-------- Text for analysis

IRA or Individual Trading Accounts are one of the tax-advantaged savings alternatives that individuals can use to achieve a financially secure retirement. IRA accounts can offer different levels of risks, rates of return, penalties for early withdrawals, maturity periods, fees and minimum contribution limits. There are two types of IRAs, Roth IRAs and Traditional IRAs. Roth IRAs do not offer tax deductions for the amounts contributed, the distributions and earnings from a Roth IRA are not considered taxable income.
On the other hand, Traditional IRAs generally offer a tax deduction for contributions to the account and the earnings are allowed to grow tax-free. Distributions from a Traditional IRA are considered taxable income.
However, taxation is deferred to retirement when tax brackets are lower. Some of the best IRA accounts come in both traditional and Roth IRAs.
How to make the most out of IRA savings
Once an individual has decided which IRA is right for him or her, the next step is to ensure that they take full advantage of them. Some of the steps they can take include the following.

----------------
-------- Recorded data

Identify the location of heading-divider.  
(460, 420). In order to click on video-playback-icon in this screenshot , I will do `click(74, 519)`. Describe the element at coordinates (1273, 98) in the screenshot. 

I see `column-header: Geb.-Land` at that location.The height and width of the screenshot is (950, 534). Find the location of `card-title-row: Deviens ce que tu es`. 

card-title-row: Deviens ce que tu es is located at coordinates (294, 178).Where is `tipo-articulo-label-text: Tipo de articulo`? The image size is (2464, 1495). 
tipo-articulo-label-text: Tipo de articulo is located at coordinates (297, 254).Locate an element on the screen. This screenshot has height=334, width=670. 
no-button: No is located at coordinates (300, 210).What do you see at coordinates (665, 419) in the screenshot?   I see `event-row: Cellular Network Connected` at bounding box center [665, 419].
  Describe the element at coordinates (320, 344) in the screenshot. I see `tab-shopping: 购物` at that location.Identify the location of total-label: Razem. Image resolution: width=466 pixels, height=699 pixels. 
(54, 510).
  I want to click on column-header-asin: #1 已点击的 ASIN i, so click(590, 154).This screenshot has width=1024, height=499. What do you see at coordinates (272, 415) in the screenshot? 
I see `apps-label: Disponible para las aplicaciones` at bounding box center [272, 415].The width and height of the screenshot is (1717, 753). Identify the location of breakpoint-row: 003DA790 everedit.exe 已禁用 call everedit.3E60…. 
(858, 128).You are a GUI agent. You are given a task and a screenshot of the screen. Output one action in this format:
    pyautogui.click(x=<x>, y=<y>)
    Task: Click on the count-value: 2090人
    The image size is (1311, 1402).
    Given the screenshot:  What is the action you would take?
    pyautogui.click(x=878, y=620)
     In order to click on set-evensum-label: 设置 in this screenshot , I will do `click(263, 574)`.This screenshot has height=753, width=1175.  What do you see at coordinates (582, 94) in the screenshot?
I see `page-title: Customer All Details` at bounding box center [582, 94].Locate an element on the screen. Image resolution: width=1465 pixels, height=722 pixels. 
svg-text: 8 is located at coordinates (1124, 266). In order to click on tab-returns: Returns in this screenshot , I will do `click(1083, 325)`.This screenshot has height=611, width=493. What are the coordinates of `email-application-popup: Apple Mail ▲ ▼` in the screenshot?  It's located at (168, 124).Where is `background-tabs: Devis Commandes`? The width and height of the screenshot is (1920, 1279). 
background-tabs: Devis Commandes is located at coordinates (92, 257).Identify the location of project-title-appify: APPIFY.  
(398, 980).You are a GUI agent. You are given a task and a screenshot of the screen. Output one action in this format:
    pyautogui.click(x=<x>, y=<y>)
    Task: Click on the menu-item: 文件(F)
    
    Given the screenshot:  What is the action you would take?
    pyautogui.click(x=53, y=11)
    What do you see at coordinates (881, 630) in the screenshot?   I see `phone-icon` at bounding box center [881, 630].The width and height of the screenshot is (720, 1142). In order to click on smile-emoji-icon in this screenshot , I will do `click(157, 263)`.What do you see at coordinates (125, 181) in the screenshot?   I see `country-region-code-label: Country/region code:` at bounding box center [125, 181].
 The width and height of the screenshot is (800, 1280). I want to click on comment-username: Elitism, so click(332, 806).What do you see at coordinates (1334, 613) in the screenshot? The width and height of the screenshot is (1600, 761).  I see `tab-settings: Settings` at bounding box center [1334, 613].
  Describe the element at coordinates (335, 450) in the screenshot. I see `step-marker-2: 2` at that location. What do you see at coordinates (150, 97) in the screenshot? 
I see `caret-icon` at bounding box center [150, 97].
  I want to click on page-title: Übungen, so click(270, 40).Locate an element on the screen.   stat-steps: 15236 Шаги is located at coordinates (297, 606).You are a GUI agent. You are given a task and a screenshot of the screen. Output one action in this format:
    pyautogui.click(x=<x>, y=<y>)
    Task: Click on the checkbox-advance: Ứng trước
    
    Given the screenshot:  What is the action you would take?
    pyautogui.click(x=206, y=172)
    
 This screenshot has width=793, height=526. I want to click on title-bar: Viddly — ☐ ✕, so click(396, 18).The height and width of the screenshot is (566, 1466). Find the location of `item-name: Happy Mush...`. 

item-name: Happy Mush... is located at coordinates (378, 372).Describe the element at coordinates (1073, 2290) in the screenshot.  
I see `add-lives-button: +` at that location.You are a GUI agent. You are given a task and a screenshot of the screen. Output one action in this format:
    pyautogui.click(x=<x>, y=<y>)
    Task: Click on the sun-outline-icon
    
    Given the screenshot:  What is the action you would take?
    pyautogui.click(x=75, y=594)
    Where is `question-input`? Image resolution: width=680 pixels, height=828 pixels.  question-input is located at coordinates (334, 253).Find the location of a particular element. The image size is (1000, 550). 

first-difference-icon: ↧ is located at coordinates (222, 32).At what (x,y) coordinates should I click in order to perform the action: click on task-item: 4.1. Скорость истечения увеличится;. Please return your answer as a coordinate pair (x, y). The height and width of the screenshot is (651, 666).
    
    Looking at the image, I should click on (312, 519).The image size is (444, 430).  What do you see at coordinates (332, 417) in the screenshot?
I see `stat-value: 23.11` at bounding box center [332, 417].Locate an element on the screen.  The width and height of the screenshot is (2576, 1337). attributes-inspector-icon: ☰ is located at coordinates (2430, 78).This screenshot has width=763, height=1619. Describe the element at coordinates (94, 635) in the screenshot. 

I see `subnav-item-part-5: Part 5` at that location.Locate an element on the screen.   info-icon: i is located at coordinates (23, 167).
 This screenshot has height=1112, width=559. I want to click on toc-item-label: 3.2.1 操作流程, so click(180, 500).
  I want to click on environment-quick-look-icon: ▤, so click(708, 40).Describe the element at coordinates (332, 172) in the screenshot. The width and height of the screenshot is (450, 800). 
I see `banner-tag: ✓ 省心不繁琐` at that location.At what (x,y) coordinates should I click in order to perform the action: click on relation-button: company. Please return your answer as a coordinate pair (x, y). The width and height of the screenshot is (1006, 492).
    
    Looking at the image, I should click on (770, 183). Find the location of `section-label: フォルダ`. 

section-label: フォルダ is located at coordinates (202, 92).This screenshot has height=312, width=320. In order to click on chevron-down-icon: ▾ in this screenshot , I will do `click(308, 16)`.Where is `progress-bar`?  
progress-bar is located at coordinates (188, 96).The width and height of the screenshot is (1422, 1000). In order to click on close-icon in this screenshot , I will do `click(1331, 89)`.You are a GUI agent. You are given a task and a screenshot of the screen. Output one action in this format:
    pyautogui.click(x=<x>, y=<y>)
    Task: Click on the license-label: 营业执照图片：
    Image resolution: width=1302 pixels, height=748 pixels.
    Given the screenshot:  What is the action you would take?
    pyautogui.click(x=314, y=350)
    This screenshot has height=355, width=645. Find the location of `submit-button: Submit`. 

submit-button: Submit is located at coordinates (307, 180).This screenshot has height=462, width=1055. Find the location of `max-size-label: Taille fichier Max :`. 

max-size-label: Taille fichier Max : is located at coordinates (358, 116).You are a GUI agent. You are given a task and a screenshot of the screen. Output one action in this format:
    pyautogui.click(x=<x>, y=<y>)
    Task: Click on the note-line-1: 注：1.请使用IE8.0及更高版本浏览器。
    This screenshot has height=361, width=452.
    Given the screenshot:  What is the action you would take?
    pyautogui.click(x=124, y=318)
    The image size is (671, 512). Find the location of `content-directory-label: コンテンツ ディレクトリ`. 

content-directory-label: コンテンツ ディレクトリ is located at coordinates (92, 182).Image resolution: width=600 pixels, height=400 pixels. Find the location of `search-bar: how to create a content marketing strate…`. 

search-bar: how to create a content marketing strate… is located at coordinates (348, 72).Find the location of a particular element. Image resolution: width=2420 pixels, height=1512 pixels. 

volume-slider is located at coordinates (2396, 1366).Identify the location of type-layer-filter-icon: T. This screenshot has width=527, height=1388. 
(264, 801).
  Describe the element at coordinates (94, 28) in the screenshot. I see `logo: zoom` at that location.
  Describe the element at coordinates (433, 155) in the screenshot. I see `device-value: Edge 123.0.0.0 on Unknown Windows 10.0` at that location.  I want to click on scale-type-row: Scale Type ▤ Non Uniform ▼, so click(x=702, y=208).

----------------

Exercises:
**A.** According to the text on IRA accounts, what are the two types of IRAs?
**B.** Repeat the passage of the IRA text starting at "However, taxation is" and ending at "include the following.".

Task solutions:
**A.** Roth IRAs and Traditional IRAs.

**B.**
However, taxation is deferred to retirement when tax brackets are lower. Some of the best IRA accounts come in both traditional and Roth IRAs.
How to make the most out of IRA savings
Once an individual has decided which IRA is right for him or her, the next step is to ensure that they take full advantage of them. Some of the steps they can take include the following.